Tredegar Town Football Club are a football club based in Tredegar, in Wales. The club plays in the Ardal Leagues South East, tier 3 of the Welsh football pyramid.

History
Tredegar Town AFC was formed over 40 years ago in 1968 by its present life president Cliff Bethel to provide a recreation for those young men who preferred playing association football to Rugby Union, the team was originally known as the Rhyd Boys Club and was known throughout Wales for sending players to represent Wales at school boy and Boys Club of Wales level.

In 1983 the team changed to Tredegar Town AFC and moved on to senior level football initially plying their trade in the North Gwent Division One League rising to a Premier Division place in the 1980s.

** To do **
Retype the passage of the Tredegar Town Football Club text from "Tredegar Town Football" up to and including "Welsh football pyramid.", matching it word for word.

** Data block **
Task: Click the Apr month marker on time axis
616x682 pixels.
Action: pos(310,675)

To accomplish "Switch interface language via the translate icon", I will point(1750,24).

** Response below **
Tredegar Town Football Club are a football club based in Tredegar, in Wales. The club plays in the Ardal Leagues South East, tier 3 of the Welsh football pyramid.